In this article, we will be discussing static data members and static member functions in C++. We will understand what makes them different from normal data members and how to use them properly. Additionally, we will understand the static initialisation order of data members. At last, we will look at an example of using the knowledge we gained to implement Singleton classes.

So let us begin…!

Static Data Members

A data member, marked static, is not associated with any object of that class. Instead, that member is associated with the class itself.

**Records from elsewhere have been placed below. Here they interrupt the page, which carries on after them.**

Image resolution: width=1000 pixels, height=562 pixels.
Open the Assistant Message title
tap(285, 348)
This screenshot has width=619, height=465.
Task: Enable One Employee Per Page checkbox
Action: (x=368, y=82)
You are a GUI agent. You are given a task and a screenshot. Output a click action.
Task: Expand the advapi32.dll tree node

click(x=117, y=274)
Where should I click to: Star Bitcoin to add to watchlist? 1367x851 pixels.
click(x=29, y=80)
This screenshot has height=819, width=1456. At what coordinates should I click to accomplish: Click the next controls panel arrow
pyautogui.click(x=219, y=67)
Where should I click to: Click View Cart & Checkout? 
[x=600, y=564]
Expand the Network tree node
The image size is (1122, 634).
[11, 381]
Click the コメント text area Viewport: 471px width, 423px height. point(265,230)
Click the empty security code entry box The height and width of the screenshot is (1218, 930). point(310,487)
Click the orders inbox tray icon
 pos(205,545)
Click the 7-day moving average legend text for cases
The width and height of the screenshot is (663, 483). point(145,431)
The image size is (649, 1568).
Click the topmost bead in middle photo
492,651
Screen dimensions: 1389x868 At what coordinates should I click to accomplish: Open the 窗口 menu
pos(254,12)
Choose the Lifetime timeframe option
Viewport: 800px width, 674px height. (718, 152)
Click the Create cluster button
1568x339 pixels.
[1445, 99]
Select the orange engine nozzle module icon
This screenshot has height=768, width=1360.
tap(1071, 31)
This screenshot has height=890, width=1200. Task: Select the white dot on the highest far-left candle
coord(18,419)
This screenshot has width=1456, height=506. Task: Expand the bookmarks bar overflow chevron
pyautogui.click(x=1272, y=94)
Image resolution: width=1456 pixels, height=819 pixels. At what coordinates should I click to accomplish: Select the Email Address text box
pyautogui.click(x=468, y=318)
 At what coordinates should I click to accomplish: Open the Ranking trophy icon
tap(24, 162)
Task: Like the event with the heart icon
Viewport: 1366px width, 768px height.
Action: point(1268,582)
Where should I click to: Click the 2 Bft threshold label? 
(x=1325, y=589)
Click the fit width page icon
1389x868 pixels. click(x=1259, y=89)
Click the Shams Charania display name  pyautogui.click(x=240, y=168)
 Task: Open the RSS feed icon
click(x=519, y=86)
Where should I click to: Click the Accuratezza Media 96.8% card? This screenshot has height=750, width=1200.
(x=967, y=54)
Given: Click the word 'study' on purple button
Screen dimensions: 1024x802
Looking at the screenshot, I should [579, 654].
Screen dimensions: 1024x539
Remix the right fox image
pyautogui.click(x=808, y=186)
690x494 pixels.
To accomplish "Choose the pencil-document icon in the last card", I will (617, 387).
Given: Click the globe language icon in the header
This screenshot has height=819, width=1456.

All of the static data members are constructed before the main() starts and are destructed after the main() ends. And like normal data members, static data members can also have access specifiers.

Static data members can be accessed —

• with the class-name followed by the scope resolution operator(::)
• as a member of any object of that class

Use of static data members virtually remove the need of using global variables in C++ (or any OOPs environment).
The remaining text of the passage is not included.